Bending the Curve: Improving the ROC Curve Through Error Redistribution
This work addresses the challenge of optimizing true-positive/false-positive trade-offs for practitioners using any state-of-the-art classifier, though it is incremental as it builds on existing post-processing methods.
The paper tackles the problem of non-uniform classification performance by proposing a meta-learning approach that uses dynamic thresholds based on data difficulty features to improve the ROC curve, demonstrating benefits on synthetic and real-life data with concrete performance gains.

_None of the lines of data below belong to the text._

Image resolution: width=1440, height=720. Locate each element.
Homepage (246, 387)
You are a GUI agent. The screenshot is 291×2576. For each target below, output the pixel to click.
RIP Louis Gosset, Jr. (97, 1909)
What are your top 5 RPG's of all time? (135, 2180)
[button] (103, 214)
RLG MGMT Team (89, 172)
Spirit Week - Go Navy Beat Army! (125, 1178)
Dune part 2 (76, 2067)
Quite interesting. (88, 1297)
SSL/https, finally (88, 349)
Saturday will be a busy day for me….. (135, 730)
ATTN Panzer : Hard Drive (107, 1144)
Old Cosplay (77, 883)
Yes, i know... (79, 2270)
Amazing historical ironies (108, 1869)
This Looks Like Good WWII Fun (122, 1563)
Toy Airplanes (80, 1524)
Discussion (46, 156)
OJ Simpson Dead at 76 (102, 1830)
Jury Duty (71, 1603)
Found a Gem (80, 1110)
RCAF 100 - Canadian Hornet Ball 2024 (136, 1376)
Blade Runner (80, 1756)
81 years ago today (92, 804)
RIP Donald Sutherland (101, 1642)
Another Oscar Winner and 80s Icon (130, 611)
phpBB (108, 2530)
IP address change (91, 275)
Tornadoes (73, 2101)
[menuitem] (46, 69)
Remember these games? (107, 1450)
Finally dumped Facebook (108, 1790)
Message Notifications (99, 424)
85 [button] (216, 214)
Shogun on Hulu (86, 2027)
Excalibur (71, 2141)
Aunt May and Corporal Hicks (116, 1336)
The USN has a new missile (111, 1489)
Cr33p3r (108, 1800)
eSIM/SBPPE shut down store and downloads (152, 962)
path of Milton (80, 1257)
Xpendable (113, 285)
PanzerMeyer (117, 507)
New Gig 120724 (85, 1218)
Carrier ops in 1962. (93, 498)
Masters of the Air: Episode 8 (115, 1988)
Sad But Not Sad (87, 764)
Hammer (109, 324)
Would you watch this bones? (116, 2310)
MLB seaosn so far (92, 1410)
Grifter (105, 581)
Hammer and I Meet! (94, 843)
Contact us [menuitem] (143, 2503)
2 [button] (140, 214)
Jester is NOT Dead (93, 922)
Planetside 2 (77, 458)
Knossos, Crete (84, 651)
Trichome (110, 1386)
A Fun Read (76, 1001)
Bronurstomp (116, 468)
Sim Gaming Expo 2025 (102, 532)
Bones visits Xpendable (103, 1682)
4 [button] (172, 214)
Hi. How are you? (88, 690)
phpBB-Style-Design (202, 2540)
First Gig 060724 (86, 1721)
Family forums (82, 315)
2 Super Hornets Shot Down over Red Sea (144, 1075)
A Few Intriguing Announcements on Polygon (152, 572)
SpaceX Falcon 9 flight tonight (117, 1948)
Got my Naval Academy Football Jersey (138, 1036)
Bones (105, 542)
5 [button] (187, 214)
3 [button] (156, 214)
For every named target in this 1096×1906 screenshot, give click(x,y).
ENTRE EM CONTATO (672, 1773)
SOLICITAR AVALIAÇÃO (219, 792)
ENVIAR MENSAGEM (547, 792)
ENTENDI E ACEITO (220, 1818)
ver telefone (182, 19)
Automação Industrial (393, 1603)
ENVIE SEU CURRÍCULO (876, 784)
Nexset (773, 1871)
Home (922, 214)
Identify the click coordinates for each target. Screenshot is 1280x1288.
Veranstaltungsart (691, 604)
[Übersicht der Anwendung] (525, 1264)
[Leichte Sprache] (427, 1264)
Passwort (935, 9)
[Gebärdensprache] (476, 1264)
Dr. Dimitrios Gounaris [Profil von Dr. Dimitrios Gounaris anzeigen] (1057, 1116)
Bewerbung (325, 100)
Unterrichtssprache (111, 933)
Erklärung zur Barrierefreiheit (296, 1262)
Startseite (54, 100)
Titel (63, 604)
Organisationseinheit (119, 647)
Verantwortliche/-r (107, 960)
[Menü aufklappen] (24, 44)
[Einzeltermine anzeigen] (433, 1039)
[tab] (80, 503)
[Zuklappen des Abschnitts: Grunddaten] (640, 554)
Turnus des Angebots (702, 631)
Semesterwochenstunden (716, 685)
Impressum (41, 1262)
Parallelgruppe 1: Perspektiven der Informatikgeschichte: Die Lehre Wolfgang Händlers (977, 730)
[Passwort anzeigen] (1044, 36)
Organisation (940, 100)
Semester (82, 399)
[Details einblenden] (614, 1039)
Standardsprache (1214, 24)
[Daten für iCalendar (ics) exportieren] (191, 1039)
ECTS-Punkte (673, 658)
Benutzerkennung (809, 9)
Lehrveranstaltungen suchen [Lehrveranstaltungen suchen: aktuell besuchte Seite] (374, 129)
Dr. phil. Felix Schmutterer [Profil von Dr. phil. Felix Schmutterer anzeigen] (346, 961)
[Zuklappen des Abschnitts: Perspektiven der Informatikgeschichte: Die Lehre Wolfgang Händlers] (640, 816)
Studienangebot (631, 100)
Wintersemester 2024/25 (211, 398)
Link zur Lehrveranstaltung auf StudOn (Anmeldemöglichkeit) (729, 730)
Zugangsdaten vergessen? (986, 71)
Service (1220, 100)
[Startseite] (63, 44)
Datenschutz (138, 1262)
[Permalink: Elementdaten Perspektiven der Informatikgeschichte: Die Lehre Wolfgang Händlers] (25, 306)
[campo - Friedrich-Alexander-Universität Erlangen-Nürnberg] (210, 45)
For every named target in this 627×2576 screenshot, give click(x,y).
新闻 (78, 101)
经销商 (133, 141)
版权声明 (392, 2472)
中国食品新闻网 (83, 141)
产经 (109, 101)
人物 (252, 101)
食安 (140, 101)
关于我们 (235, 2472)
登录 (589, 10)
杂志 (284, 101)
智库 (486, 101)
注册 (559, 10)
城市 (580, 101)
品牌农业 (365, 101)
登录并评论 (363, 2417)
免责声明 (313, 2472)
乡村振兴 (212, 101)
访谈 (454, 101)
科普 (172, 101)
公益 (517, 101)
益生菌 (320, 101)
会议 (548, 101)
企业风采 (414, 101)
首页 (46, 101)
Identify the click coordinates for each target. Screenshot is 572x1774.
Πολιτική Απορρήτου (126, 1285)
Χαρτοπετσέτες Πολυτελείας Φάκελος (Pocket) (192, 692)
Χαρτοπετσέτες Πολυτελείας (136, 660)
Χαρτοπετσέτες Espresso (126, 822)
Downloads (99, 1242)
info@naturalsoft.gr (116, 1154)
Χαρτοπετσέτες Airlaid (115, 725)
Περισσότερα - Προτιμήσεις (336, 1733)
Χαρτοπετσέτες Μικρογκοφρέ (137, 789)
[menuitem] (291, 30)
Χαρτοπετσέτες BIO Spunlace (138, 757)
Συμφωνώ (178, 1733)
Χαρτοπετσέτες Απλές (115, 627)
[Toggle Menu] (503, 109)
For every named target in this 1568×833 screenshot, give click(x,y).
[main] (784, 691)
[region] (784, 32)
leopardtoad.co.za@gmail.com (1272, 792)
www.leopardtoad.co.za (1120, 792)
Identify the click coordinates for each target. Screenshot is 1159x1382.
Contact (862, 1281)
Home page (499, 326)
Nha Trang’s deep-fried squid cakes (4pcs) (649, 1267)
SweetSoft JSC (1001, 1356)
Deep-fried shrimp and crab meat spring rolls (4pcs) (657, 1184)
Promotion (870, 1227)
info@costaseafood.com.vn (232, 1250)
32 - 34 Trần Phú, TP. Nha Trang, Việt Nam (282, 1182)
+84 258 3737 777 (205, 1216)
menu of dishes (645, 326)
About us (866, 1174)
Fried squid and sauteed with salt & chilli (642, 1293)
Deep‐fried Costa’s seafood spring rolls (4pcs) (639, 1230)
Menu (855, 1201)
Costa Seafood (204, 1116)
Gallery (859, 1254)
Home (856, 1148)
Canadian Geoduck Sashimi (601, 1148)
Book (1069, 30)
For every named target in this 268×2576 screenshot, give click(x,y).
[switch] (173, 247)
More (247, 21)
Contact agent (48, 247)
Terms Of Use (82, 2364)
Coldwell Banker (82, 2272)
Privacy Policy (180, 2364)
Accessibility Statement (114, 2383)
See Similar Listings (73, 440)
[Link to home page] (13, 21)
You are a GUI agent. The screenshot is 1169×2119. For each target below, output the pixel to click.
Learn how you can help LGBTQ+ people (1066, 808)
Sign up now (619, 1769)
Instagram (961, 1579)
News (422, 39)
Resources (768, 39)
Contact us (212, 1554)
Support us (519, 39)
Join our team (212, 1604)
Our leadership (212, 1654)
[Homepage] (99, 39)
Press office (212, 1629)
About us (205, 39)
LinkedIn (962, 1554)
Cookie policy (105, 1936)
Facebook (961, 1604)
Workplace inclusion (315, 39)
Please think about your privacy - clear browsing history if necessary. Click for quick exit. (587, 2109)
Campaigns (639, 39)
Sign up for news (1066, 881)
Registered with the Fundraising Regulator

Classification performance is often not uniform over the data. Some areas in the input space are easier to classify than others. Features that hold information about the "difficulty" of the data may be non-discriminative and are therefore disregarded in the classification process. We propose a meta-learning approach where performance may be improved by post-processing. This improvement is done by establishing a dynamic threshold on the base-classifier results. Since the base-classifier is treated as a "black box" the method presented can be used on any state of the art classifier in order to try an improve its performance. We focus our attention on how to better control the true-positive/false-positive trade-off known as the ROC curve. We propose an algorithm for the derivation of optimal thresholds by redistributing the error depending on features that hold information about difficulty. We demonstrate the resulting benefit on both synthetic and real-life data.